Benjamin Chelly Véronique Ovaldé

«Je veux être écrivain depuis que je suis gamine», lance Véronique Ovaldé, auteure Des vies d’oiseaux, finaliste pour les prix Goncourt et Fémina 2011. J’ai toujours beaucoup écrit, car j’étais convaincue que le seul moyen d’arriver à quelque chose de publiable, c’était de m’entraîner», confie-t-elle lors de son passage dans la Belle Province.

Et même si elle n’est pas née dans un milieu qui lui aurait facilité les choses pour atteindre son but, le domaine des livres, elle connaît. «Je suis entrée par la petite porte dans le monde de l’édition. J’ai commencé par la fabrication, puis je suis devenue correctrice, puis maquettiste. En 20 ans, j’ai touché à tous les métiers du livre», raconte la captivante auteure.

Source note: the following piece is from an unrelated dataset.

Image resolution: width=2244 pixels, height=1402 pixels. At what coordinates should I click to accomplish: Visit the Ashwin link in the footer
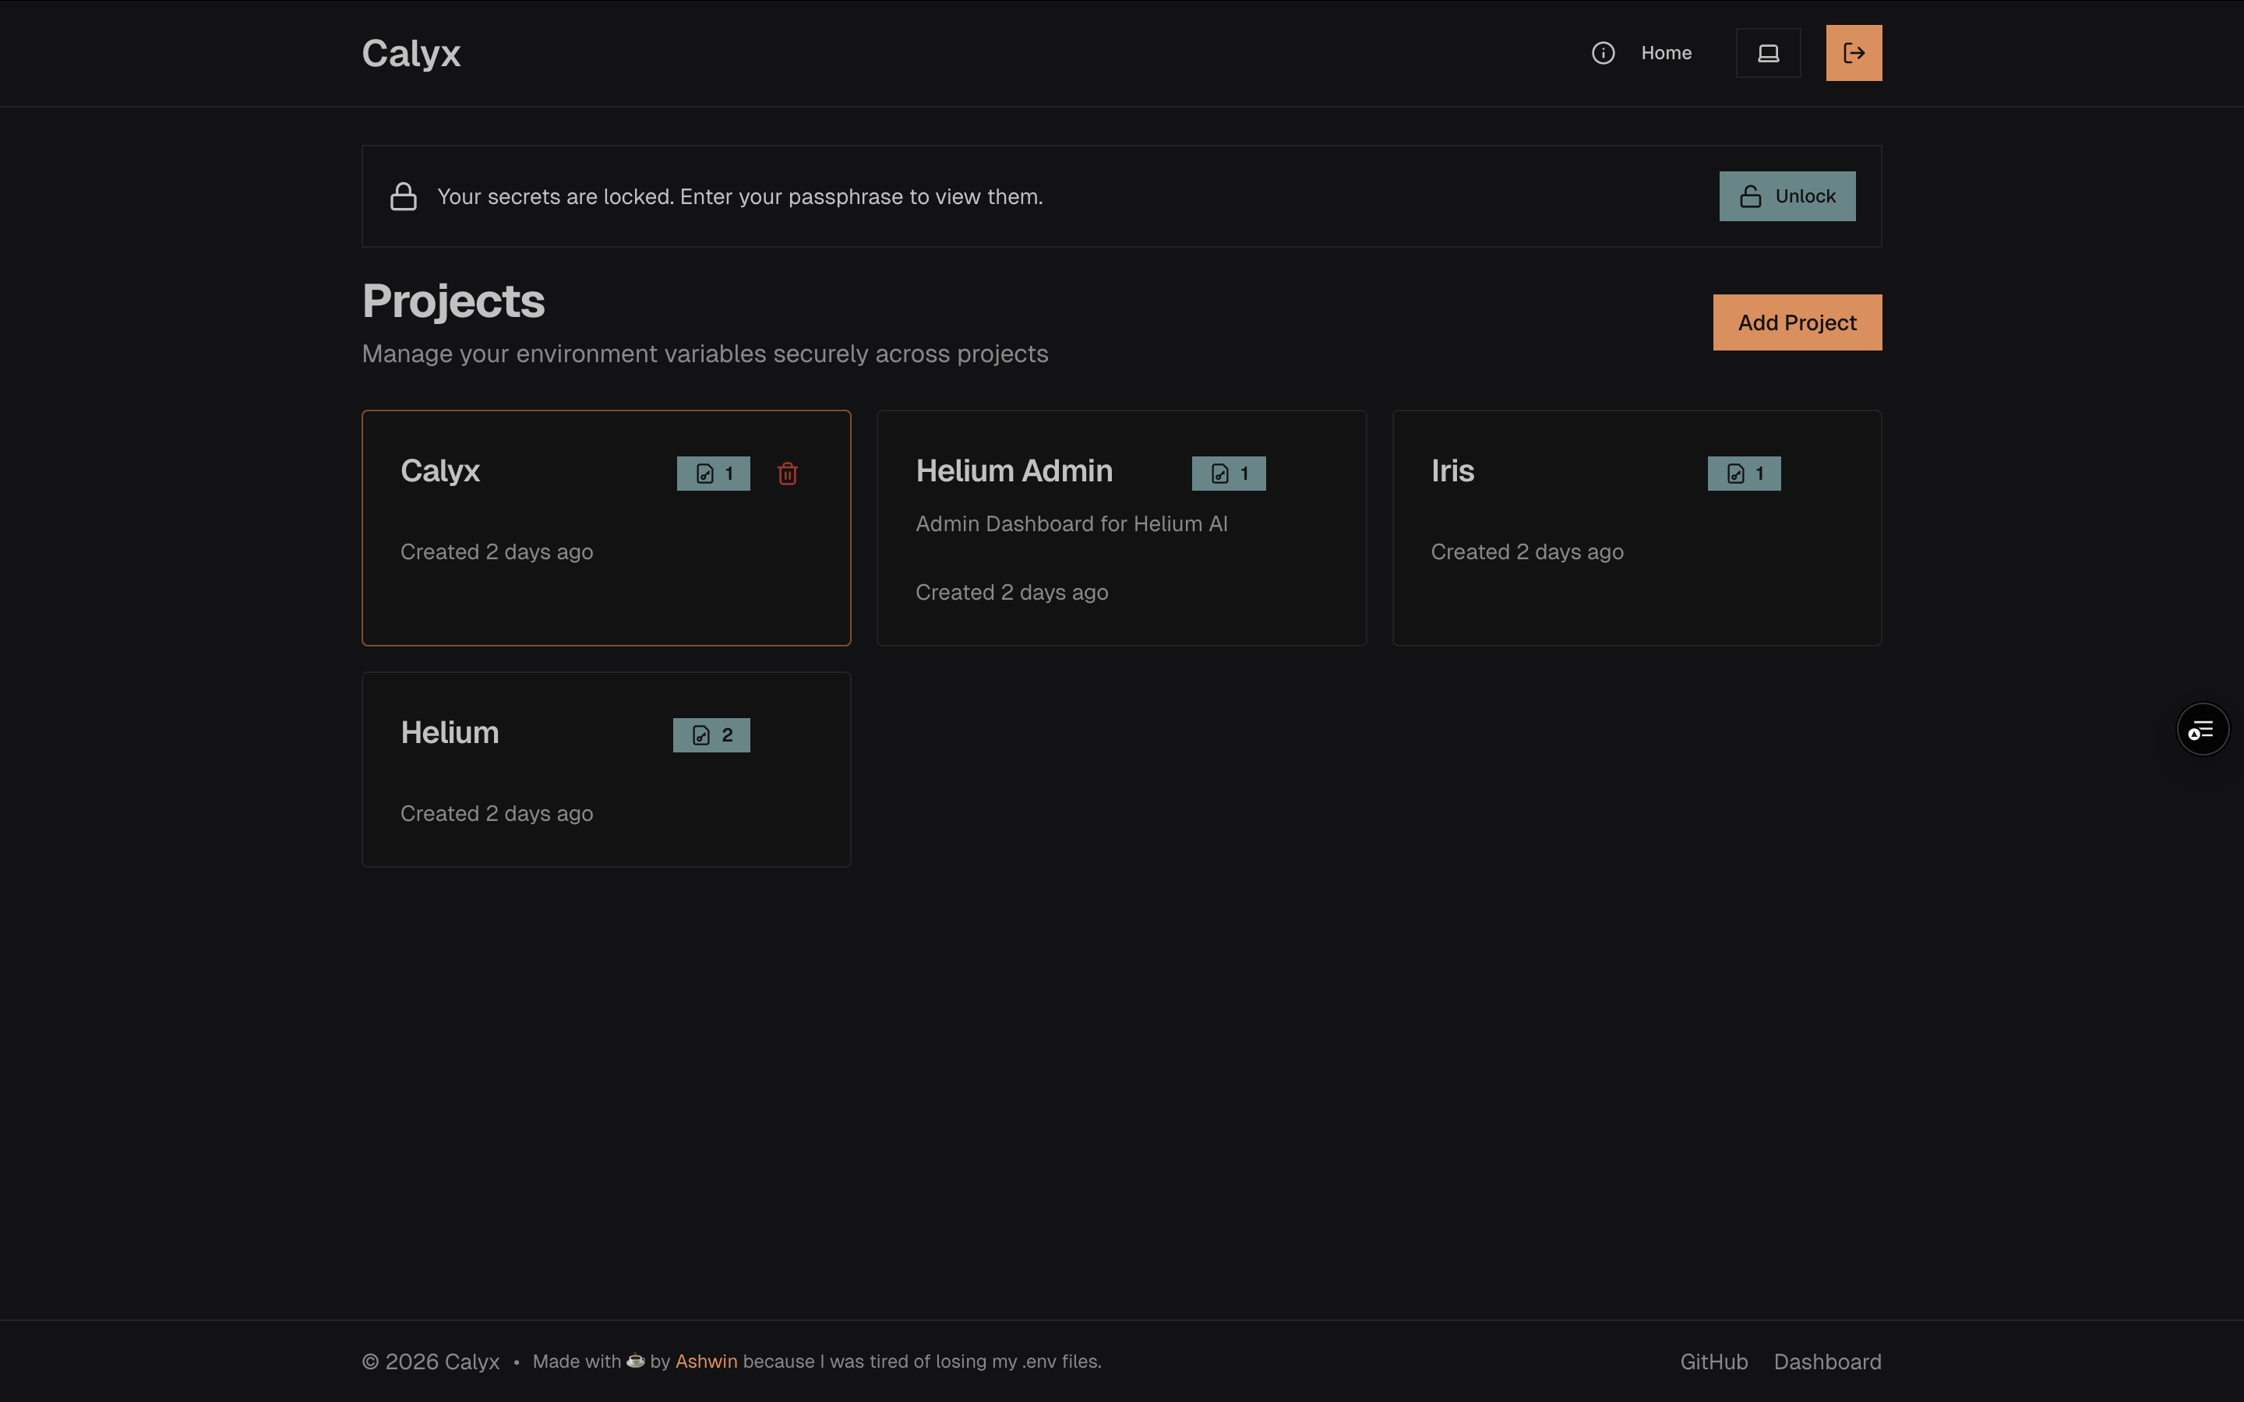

Véronique Ovaldé l’avoue, elle a toujours eu plusieurs vies en plus de l’écriture. Maman de trois enfants, elle partage son temps entre sa famille, son métier d’écrivain et celui d’éditrice. «J’ai toujours travaillé à côté de l’écriture, je trouvais ça plus sain. Si je n’avais que l’écriture, ça m’obligerait à fournir plus, à penser aux critiques, et je ne veux pas tomber là-dedans parce que c’est pernicieux», explique-t-elle.

Depuis Ce que je sais de Vera Candida, gagnant, entre autres, du Prix Renaudot des lycéens 2009 et du Grand Prix des lectrices de Elle 2010, la renommée de l’auteur n’est plus à faire, même hors de France. «Je mesure mal l’ampleur de ma réputation, mais en tout cas, c’est très agréable d’être à l’étranger et de rencontrer des lecteurs qui ont d’autres types de lecture, souligne Véronique Ovaldé. Lorsque nous lisons, nous le faisons avec notre bagage personnel, mais aussi avec notre culture. Je trouve ça intéressant, les nuances qu’il peut y avoir. Ce sont des visions différentes, mais enrichissantes.»

Comme tout auteur, Véronique Ovaldé s’inspire de tout ce qu’elle croise sur son chemin, ou dans ses lectures. «Tout est nourriture! s’exclame-t-elle. Je revendique le fait d’être influencée par tout ce que je lis. Et comme je lis des romans qui ne rentrent pas dans des petites cases, je crois que je me sens à l’aise de transgresser des frontières.»

De fait, des frontières, elle en transgresse, pour notre plus grand plaisir de lecteur, dans Des vies d’oiseaux. Avec un style qui lui est propre, elle mêle fiction et réalité pour sonder les relations qui unissent les hommes et les femmes, mais en déposant la question de la liberté au cœur même de l’amour, sans se soucier d’où on vient ni d’où la vie nous mène. «C’est toujours agréable de ne pas être dans les dogmes d’une société ultra “normée”. D’être différente, tout simplement.»